* _ITEMS_
+++

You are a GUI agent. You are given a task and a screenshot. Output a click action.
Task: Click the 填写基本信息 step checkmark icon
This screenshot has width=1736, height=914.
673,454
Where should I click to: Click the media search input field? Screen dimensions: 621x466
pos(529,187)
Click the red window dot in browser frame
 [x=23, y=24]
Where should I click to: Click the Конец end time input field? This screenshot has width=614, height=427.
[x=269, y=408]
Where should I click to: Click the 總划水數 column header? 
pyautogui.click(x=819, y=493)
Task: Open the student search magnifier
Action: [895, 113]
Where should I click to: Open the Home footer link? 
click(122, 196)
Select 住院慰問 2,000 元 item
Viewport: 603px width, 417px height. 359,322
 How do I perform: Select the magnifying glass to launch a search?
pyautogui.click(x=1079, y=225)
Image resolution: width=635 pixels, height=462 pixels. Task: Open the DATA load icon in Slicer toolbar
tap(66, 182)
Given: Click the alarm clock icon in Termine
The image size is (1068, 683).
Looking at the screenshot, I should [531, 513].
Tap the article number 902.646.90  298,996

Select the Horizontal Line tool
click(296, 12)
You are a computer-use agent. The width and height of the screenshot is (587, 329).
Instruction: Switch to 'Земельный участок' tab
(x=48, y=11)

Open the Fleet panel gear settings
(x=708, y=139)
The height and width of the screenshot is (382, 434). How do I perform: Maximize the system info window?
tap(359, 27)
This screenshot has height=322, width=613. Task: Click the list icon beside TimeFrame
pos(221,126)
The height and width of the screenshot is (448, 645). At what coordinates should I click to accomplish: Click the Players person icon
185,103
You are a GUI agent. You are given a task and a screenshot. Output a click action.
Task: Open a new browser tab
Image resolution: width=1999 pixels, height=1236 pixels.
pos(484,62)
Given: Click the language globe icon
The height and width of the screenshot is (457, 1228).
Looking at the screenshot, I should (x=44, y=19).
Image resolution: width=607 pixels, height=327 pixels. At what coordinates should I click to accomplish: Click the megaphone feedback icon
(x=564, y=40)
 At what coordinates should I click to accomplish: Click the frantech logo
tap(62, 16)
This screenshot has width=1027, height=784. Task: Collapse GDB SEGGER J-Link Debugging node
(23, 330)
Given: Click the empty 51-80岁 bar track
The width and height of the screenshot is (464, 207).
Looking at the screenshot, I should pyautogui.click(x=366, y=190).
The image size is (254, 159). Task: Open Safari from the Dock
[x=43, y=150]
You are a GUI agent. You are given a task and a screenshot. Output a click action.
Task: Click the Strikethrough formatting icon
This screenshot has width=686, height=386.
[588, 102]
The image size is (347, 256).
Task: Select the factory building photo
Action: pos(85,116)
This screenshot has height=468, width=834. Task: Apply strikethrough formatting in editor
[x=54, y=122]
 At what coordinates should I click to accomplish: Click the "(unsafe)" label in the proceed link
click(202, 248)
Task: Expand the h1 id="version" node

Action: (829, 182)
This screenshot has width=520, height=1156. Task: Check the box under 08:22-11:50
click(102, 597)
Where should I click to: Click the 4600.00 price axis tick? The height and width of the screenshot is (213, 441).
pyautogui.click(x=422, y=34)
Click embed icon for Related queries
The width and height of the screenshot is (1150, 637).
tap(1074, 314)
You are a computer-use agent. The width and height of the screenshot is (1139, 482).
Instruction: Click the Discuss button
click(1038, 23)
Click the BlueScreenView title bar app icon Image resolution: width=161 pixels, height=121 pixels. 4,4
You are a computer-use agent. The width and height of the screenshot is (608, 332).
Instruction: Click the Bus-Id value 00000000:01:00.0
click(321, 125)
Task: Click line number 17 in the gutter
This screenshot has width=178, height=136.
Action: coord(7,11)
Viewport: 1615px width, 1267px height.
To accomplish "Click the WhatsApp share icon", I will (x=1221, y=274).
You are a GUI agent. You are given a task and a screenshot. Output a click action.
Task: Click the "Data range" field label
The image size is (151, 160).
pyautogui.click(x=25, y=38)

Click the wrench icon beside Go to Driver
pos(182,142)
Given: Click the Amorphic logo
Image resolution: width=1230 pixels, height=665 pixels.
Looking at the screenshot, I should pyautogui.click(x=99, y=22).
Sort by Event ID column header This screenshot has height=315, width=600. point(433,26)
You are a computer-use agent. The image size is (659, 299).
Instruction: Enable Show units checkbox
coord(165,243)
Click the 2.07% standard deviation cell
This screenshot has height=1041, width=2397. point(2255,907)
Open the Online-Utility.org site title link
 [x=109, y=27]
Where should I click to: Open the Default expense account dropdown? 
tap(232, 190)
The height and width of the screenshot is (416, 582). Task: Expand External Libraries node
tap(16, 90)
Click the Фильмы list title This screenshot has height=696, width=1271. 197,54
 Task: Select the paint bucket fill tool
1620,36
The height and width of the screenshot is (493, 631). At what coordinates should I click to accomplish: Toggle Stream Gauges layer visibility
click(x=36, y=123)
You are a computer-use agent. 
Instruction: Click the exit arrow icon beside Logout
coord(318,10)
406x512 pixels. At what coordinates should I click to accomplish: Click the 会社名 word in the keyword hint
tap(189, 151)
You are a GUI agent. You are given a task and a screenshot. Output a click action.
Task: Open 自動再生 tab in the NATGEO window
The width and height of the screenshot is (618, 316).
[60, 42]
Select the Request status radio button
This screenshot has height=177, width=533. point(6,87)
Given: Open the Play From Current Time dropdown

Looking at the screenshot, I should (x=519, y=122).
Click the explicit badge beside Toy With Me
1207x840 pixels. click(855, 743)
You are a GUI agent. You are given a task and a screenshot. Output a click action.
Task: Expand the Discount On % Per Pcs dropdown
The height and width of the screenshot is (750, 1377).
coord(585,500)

+++

* _WRITTEN TASK_
Copy out all of the data above, every line kept as it is.

* _RESPONSE TO THE TASK_
You are a GUI agent. You are given a task and a screenshot. Output a click action.
Task: Click the 填写基本信息 step checkmark icon
This screenshot has width=1736, height=914.
673,454
Where should I click to: Click the media search input field? Screen dimensions: 621x466
pos(529,187)
Click the red window dot in browser frame
 [x=23, y=24]
Where should I click to: Click the Конец end time input field? This screenshot has width=614, height=427.
[x=269, y=408]
Where should I click to: Click the 總划水數 column header? 
pyautogui.click(x=819, y=493)
Task: Open the student search magnifier
Action: [895, 113]
Where should I click to: Open the Home footer link? 
click(122, 196)
Select 住院慰問 2,000 元 item
Viewport: 603px width, 417px height. 359,322
 How do I perform: Select the magnifying glass to launch a search?
pyautogui.click(x=1079, y=225)
Image resolution: width=635 pixels, height=462 pixels. Task: Open the DATA load icon in Slicer toolbar
tap(66, 182)
Given: Click the alarm clock icon in Termine
The image size is (1068, 683).
Looking at the screenshot, I should [531, 513].
Tap the article number 902.646.90  298,996

Select the Horizontal Line tool
click(296, 12)
You are a computer-use agent. The width and height of the screenshot is (587, 329).
Instruction: Switch to 'Земельный участок' tab
(x=48, y=11)

Open the Fleet panel gear settings
(x=708, y=139)
The height and width of the screenshot is (382, 434). How do I perform: Maximize the system info window?
tap(359, 27)
This screenshot has height=322, width=613. Task: Click the list icon beside TimeFrame
pos(221,126)
The height and width of the screenshot is (448, 645). At what coordinates should I click to accomplish: Click the Players person icon
185,103
You are a GUI agent. You are given a task and a screenshot. Output a click action.
Task: Open a new browser tab
Image resolution: width=1999 pixels, height=1236 pixels.
pos(484,62)
Given: Click the language globe icon
The height and width of the screenshot is (457, 1228).
Looking at the screenshot, I should (x=44, y=19).
Image resolution: width=607 pixels, height=327 pixels. At what coordinates should I click to accomplish: Click the megaphone feedback icon
(x=564, y=40)
 At what coordinates should I click to accomplish: Click the frantech logo
tap(62, 16)
This screenshot has width=1027, height=784. Task: Collapse GDB SEGGER J-Link Debugging node
(23, 330)
Given: Click the empty 51-80岁 bar track
The width and height of the screenshot is (464, 207).
Looking at the screenshot, I should pyautogui.click(x=366, y=190).
The image size is (254, 159). Task: Open Safari from the Dock
[x=43, y=150]
You are a GUI agent. You are given a task and a screenshot. Output a click action.
Task: Click the Strikethrough formatting icon
This screenshot has width=686, height=386.
[588, 102]
The image size is (347, 256).
Task: Select the factory building photo
Action: pos(85,116)
This screenshot has height=468, width=834. Task: Apply strikethrough formatting in editor
[x=54, y=122]
 At what coordinates should I click to accomplish: Click the "(unsafe)" label in the proceed link
click(202, 248)
Task: Expand the h1 id="version" node

Action: (829, 182)
This screenshot has width=520, height=1156. Task: Check the box under 08:22-11:50
click(102, 597)
Where should I click to: Click the 4600.00 price axis tick? The height and width of the screenshot is (213, 441).
pyautogui.click(x=422, y=34)
Click embed icon for Related queries
The width and height of the screenshot is (1150, 637).
tap(1074, 314)
You are a computer-use agent. The width and height of the screenshot is (1139, 482).
Instruction: Click the Discuss button
click(1038, 23)
Click the BlueScreenView title bar app icon Image resolution: width=161 pixels, height=121 pixels. 4,4
You are a computer-use agent. The width and height of the screenshot is (608, 332).
Instruction: Click the Bus-Id value 00000000:01:00.0
click(321, 125)
Task: Click line number 17 in the gutter
This screenshot has width=178, height=136.
Action: coord(7,11)
Viewport: 1615px width, 1267px height.
To accomplish "Click the WhatsApp share icon", I will (x=1221, y=274).
You are a GUI agent. You are given a task and a screenshot. Output a click action.
Task: Click the "Data range" field label
The image size is (151, 160).
pyautogui.click(x=25, y=38)

Click the wrench icon beside Go to Driver
pos(182,142)
Given: Click the Amorphic logo
Image resolution: width=1230 pixels, height=665 pixels.
Looking at the screenshot, I should pyautogui.click(x=99, y=22).
Sort by Event ID column header This screenshot has height=315, width=600. point(433,26)
You are a computer-use agent. The image size is (659, 299).
Instruction: Enable Show units checkbox
coord(165,243)
Click the 2.07% standard deviation cell
This screenshot has height=1041, width=2397. point(2255,907)
Open the Online-Utility.org site title link
 [x=109, y=27]
Where should I click to: Open the Default expense account dropdown? 
tap(232, 190)
The height and width of the screenshot is (416, 582). Task: Expand External Libraries node
tap(16, 90)
Click the Фильмы list title This screenshot has height=696, width=1271. 197,54
 Task: Select the paint bucket fill tool
1620,36
The height and width of the screenshot is (493, 631). At what coordinates should I click to accomplish: Toggle Stream Gauges layer visibility
click(x=36, y=123)
You are a computer-use agent. 
Instruction: Click the exit arrow icon beside Logout
coord(318,10)
406x512 pixels. At what coordinates should I click to accomplish: Click the 会社名 word in the keyword hint
tap(189, 151)
You are a GUI agent. You are given a task and a screenshot. Output a click action.
Task: Open 自動再生 tab in the NATGEO window
The width and height of the screenshot is (618, 316).
[60, 42]
Select the Request status radio button
This screenshot has height=177, width=533. point(6,87)
Given: Open the Play From Current Time dropdown

Looking at the screenshot, I should (x=519, y=122).
Click the explicit badge beside Toy With Me
1207x840 pixels. click(855, 743)
You are a GUI agent. You are given a task and a screenshot. Output a click action.
Task: Expand the Discount On % Per Pcs dropdown
The height and width of the screenshot is (750, 1377).
coord(585,500)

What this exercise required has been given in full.